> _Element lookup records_
------------------------------------------------------------

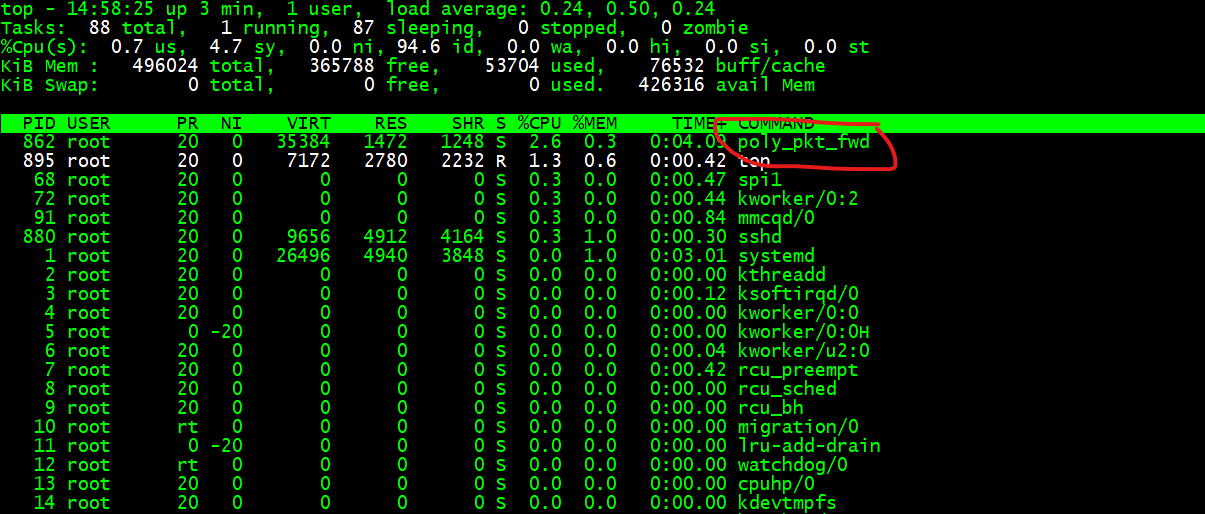
Task: Click the systemd process name
Action: click(x=776, y=256)
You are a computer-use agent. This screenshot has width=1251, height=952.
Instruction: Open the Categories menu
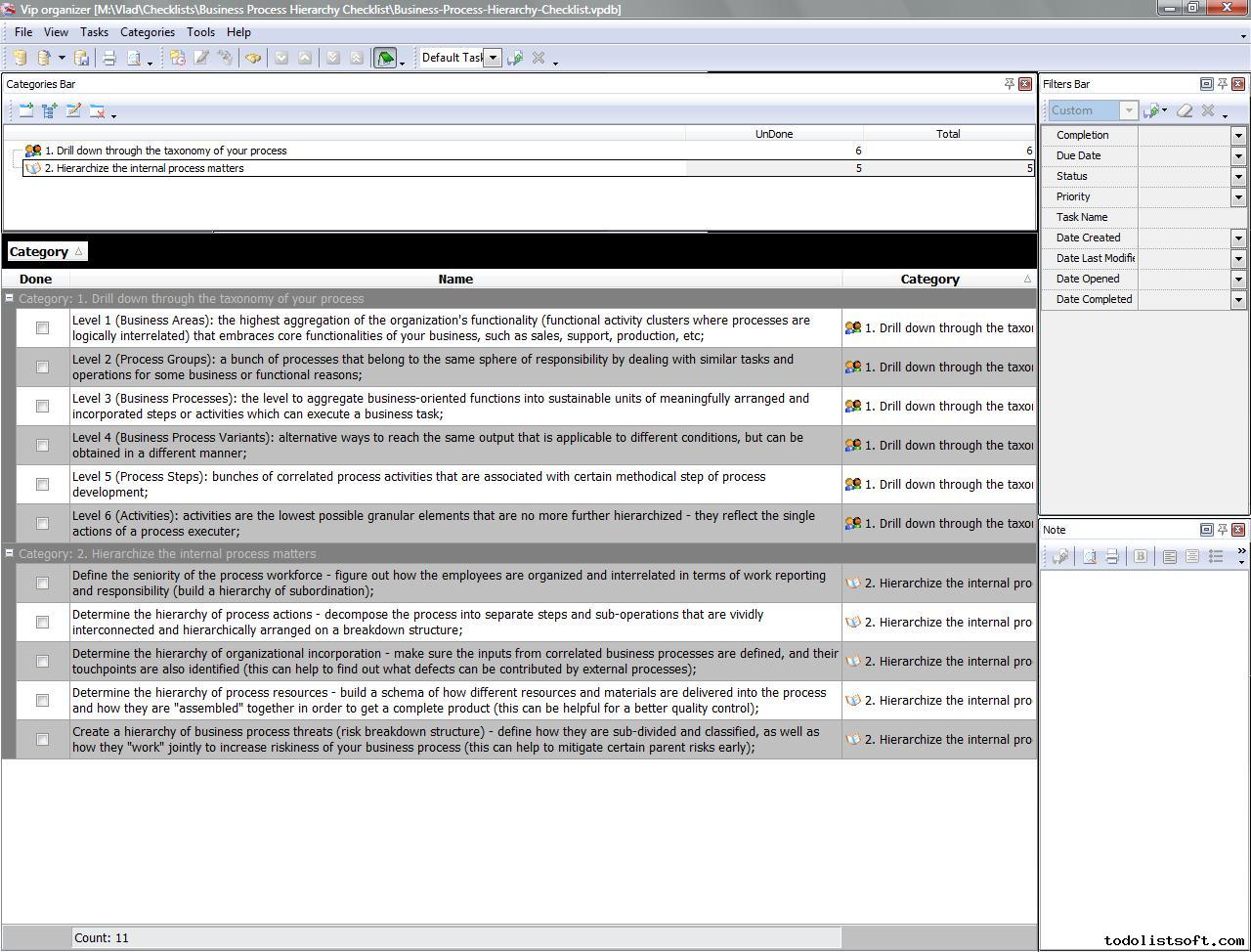click(147, 32)

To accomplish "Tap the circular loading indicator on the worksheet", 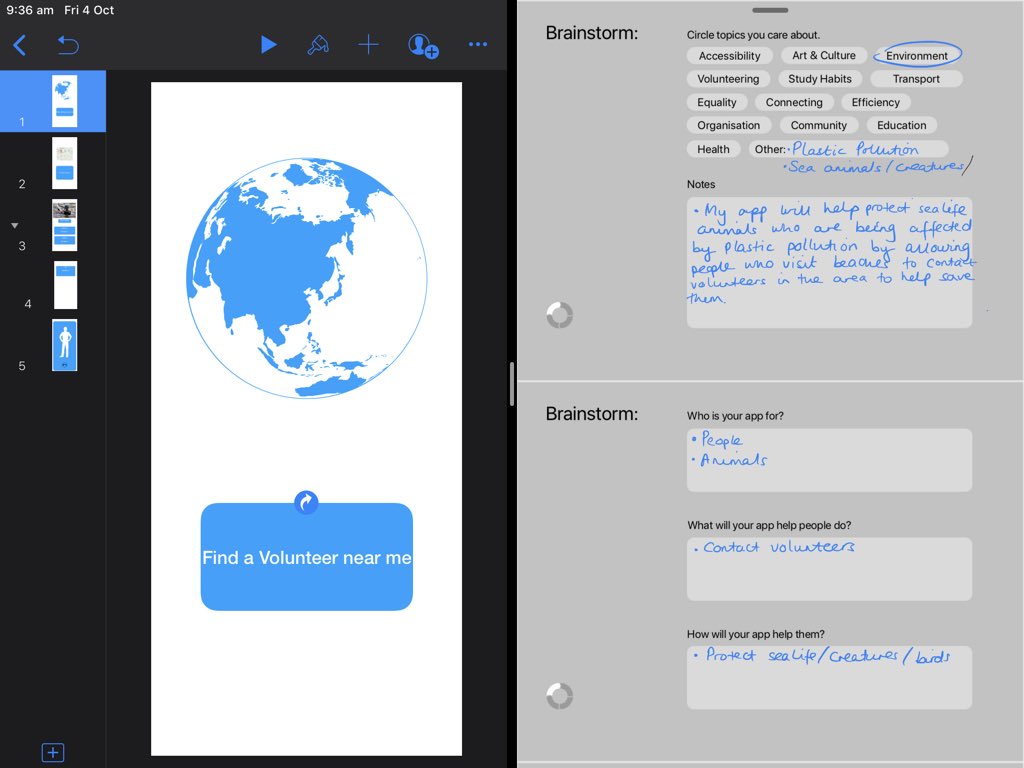I will point(559,314).
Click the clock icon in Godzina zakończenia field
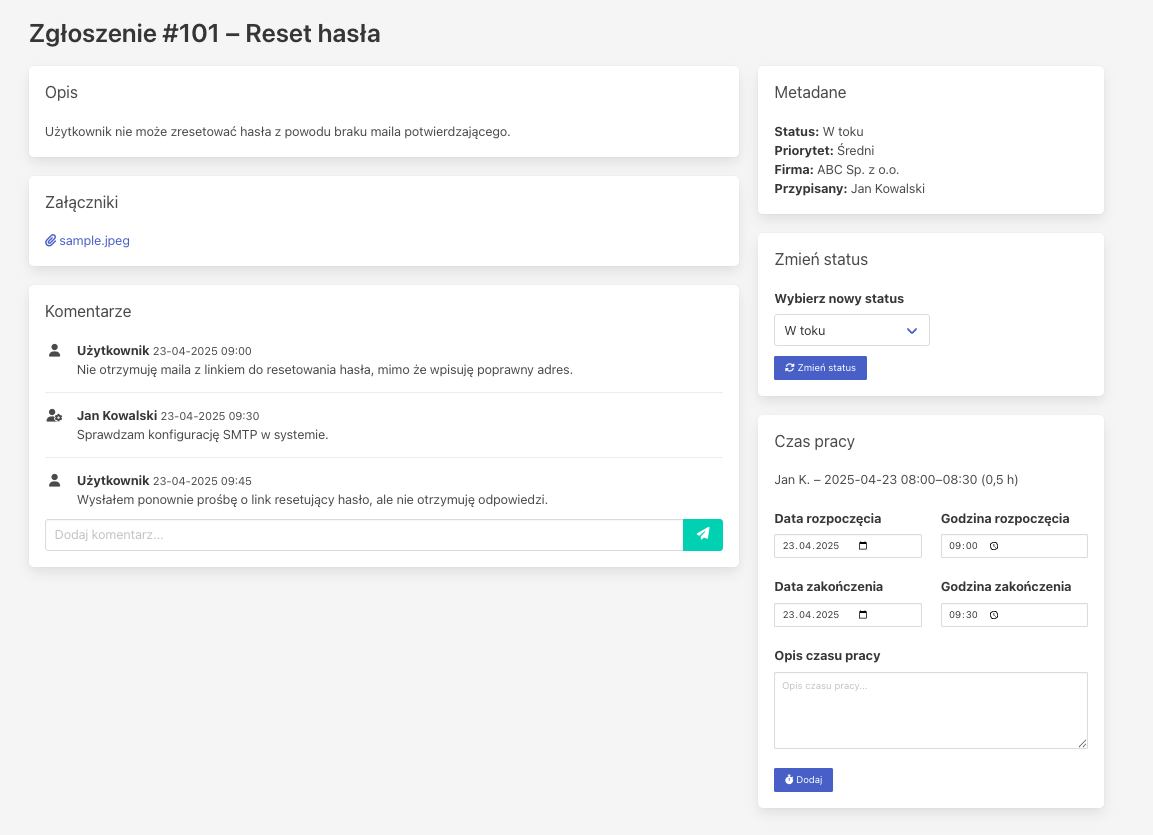 993,615
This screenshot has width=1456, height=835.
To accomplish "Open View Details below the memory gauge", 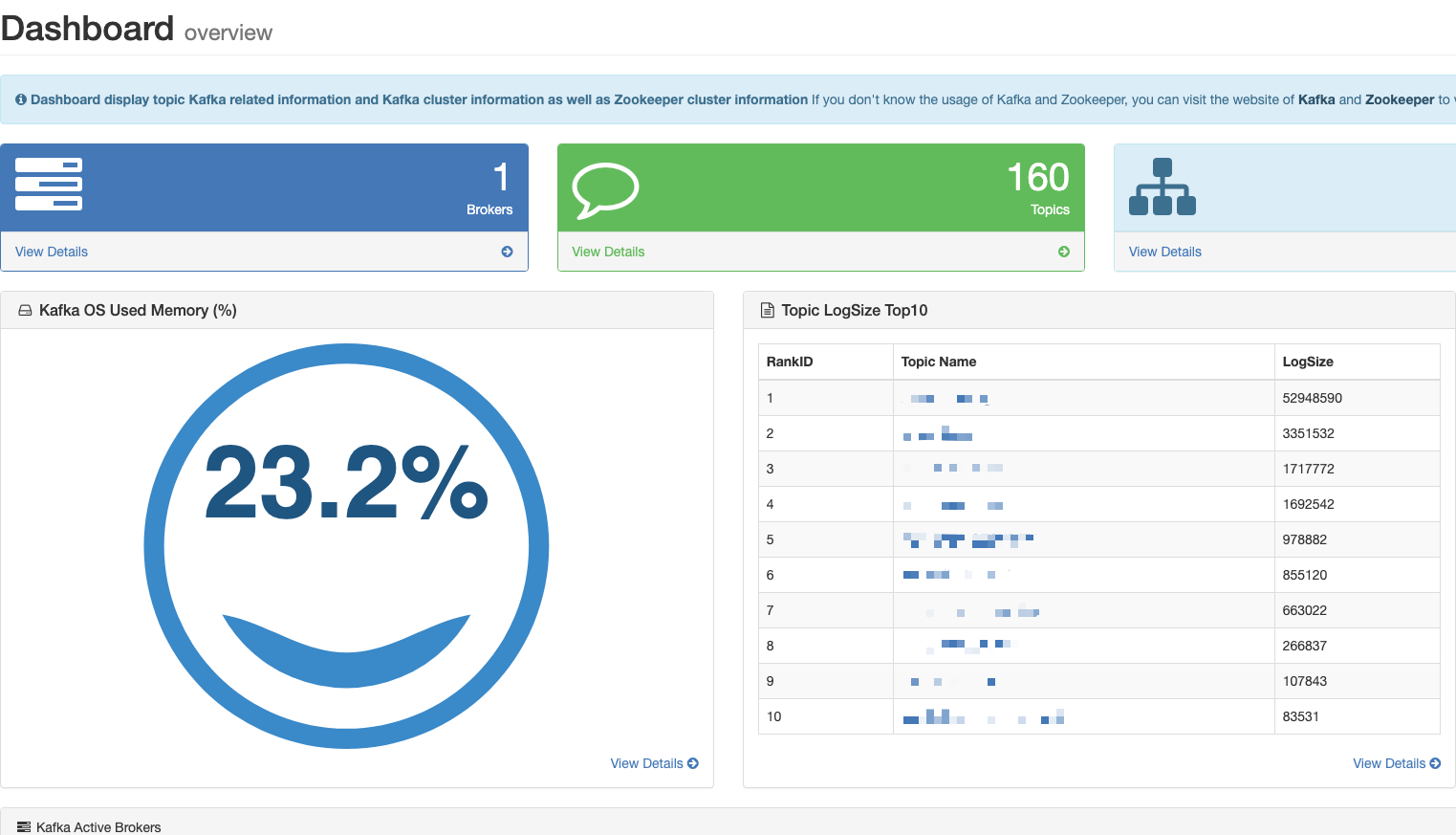I will pyautogui.click(x=646, y=763).
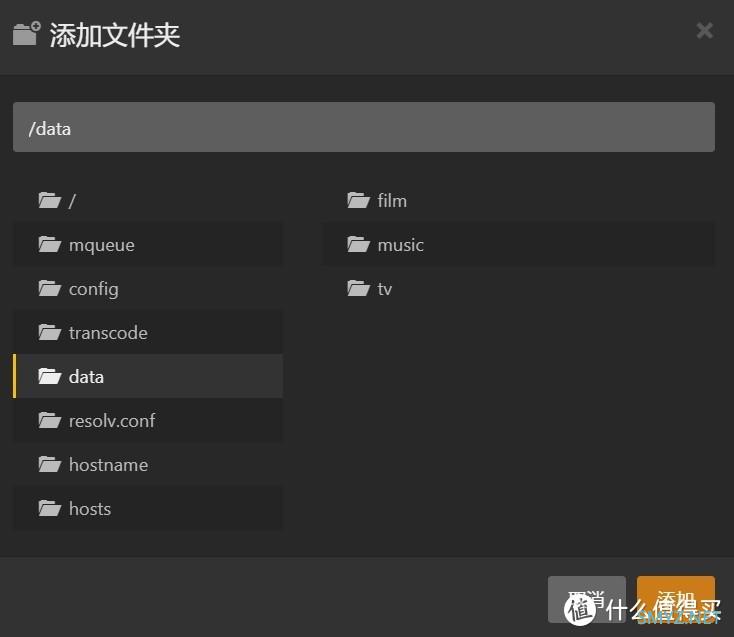Select the hostname entry in list

tap(108, 465)
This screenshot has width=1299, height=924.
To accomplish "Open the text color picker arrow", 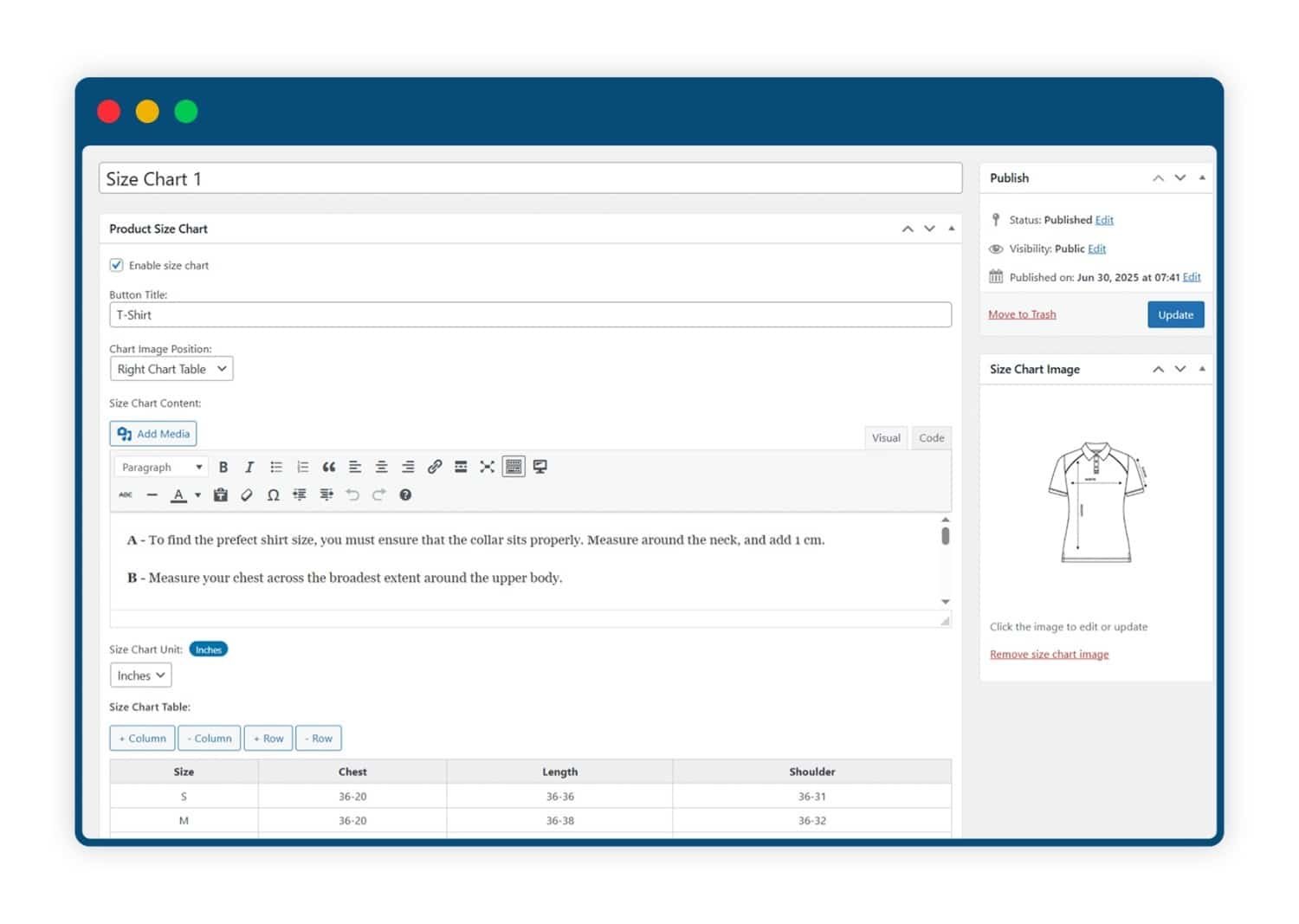I will [198, 494].
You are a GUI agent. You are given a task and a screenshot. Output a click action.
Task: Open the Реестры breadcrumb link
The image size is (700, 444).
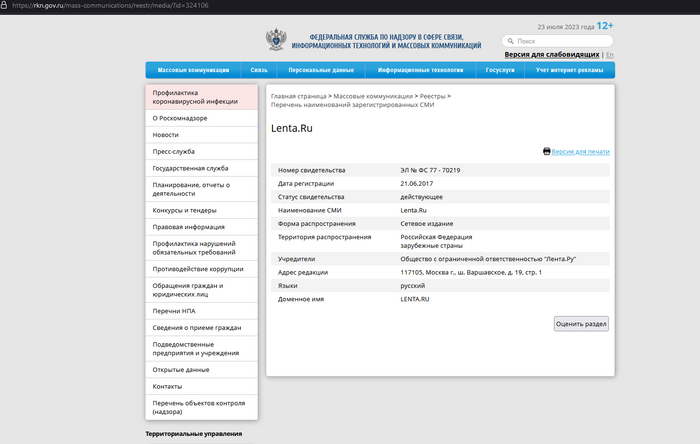(x=432, y=95)
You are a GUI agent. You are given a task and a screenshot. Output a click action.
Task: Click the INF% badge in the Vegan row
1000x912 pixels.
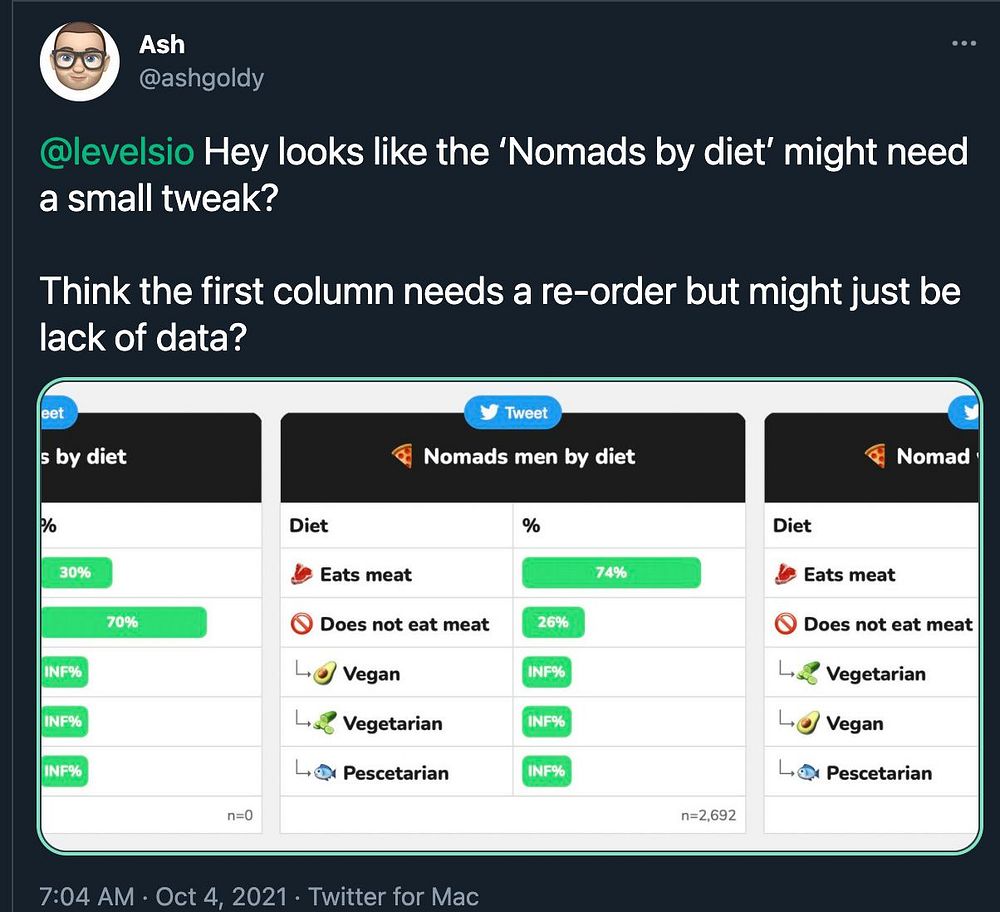pos(546,673)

------------------------------------------------------------

Count the lines of the items above that contain the string "This", matching case, and give only that number.

3